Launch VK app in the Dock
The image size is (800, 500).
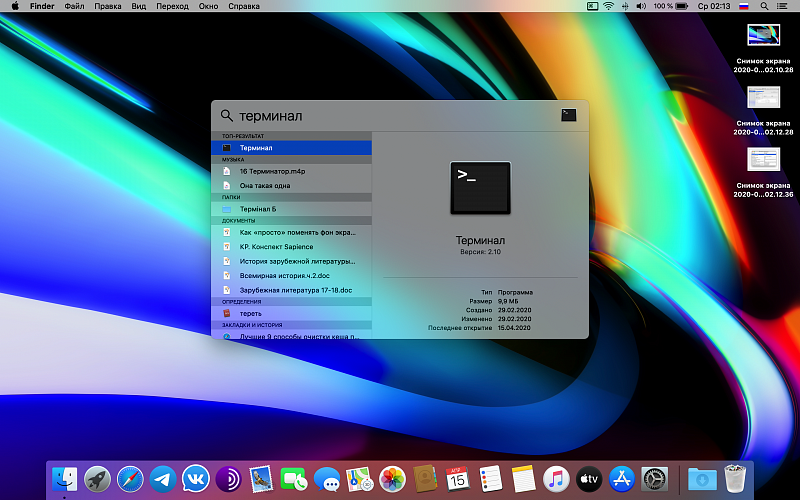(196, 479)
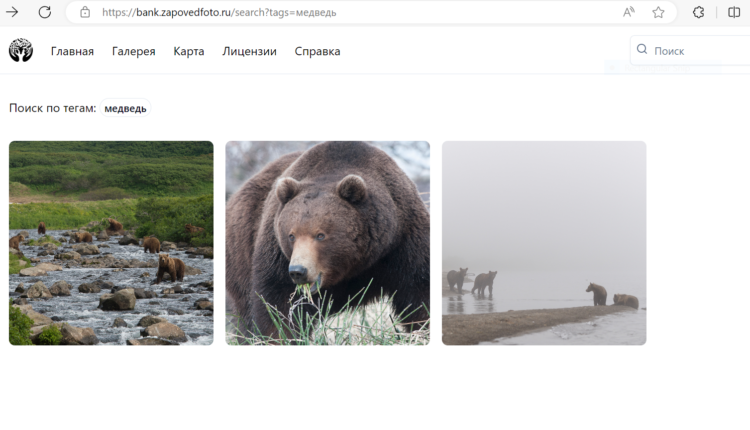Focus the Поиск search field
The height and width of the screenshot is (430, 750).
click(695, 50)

PROBLEM:
Each record above should be duplicated word for word, with no pictures included.

ANSWER SECTION:
Launch VK app in the Dock
The image size is (800, 500).
(196, 479)
Focus the Поиск search field
The height and width of the screenshot is (430, 750).
click(695, 50)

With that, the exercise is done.